Moreover, our model supports the assumption of Wesselingh that a long freshwater basin history together with drainage re-arrangements and a plethora of relatively isolated tributaries are the main drivers of diversification processes in riverine unionoids23. Interestingly, our results reveal slowed diversification rates in the endemic Indo-Chinese clades. This finding together with a small amount of available data on slow substitution rates within Unionoida36, 64 suggest a possible link between delayed diversification and slow molecular evolution in freshwater mussels, but this preliminary assumption need to be checked in the future. Based on the comprehensive meta-analysis of multiple terrestrial and freshwater taxa, de Bruyn et al. note that within-area diversification and subsequent emigration have been the predominant signals characterizing Indo-China’s biota since at least the Early Miocene30. Our results fully support this finding, but the endemic Indo-Chinese naiad fauna appears to be much more ancient and likely evolved within this area at least since the Late Cretaceous.

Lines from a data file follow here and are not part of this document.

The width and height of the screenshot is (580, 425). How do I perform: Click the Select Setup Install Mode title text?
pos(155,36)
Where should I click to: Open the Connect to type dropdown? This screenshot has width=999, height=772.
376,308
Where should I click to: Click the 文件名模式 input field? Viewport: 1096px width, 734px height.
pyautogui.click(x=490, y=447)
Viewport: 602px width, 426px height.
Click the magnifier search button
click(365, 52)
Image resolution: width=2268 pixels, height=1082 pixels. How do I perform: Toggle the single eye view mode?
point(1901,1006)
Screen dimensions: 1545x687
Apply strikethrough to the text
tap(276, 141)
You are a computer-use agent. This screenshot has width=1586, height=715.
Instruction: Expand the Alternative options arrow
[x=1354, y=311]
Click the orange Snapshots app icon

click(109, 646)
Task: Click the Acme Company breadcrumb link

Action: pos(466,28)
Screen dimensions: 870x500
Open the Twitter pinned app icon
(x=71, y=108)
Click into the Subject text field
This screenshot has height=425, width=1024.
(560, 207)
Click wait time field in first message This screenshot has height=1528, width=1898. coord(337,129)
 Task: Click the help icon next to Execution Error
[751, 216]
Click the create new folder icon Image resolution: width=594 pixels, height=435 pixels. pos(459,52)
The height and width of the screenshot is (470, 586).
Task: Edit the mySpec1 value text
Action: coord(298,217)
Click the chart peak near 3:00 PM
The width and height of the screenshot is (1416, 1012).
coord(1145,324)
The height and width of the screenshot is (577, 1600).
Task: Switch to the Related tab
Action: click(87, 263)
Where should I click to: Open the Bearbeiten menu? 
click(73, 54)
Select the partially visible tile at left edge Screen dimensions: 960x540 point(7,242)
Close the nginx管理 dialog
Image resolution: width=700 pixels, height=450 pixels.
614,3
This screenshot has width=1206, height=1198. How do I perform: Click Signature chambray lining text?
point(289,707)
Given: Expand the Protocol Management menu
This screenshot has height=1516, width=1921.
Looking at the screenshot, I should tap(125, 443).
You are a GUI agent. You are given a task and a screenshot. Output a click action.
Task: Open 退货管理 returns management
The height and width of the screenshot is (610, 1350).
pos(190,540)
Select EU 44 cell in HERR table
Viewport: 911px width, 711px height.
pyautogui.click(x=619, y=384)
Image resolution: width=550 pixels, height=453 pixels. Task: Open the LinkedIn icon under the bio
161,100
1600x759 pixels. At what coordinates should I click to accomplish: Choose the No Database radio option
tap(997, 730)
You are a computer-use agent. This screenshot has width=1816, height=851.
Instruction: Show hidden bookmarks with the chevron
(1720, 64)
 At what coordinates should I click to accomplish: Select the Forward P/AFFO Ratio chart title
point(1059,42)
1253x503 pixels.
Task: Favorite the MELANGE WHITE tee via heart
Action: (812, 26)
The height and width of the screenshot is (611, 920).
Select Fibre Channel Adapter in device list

Distribution patterns and conservation priorities for the Oriental Unionidae

The analysis of spatial biodiversity patterns does not support previous taxonomic solutions, suggesting that many species of naiads have wide distribution ranges across a variety of freshwater basins in the Oriental Region, iconic examples of which are Trapezoideus exolescens, Contradens contradens, Scabies crispata and others42,43,44,45. Taking into account that the distribution range of the majority of species studied by us correspond to certain catchments, we suggest that widespread species of naiads are actually represent species complexes, each of which includes several cryptic species with a local range consistent with the records of Zieritz et al.41, 42. Only three species, Pilsbryoconcha cf. compressa, Pseudodon cambojensis and Parreysia tavoyensis, were recorded from separate catchments. The first two taxa likely spread via river connections within the paleo-Mekong catchment (Mekong and rivers of the Malay Peninsula) across Sundaland during the Pleistocene22, 30, 31, and the latter one reveals possible connections between the Irrawaddy and Tavoy drainage basins at the same time. Our findings reveal that each large river system in Indo-China differs by exceptionally high levels of endemism of the Unionidae, and may therefore represent a unique evolutionary hotspot for entire freshwater fauna. Drainage-associated spatial structure is a typical feature of freshwater mussel biodiversity in other regions, e.g., in the western North America65.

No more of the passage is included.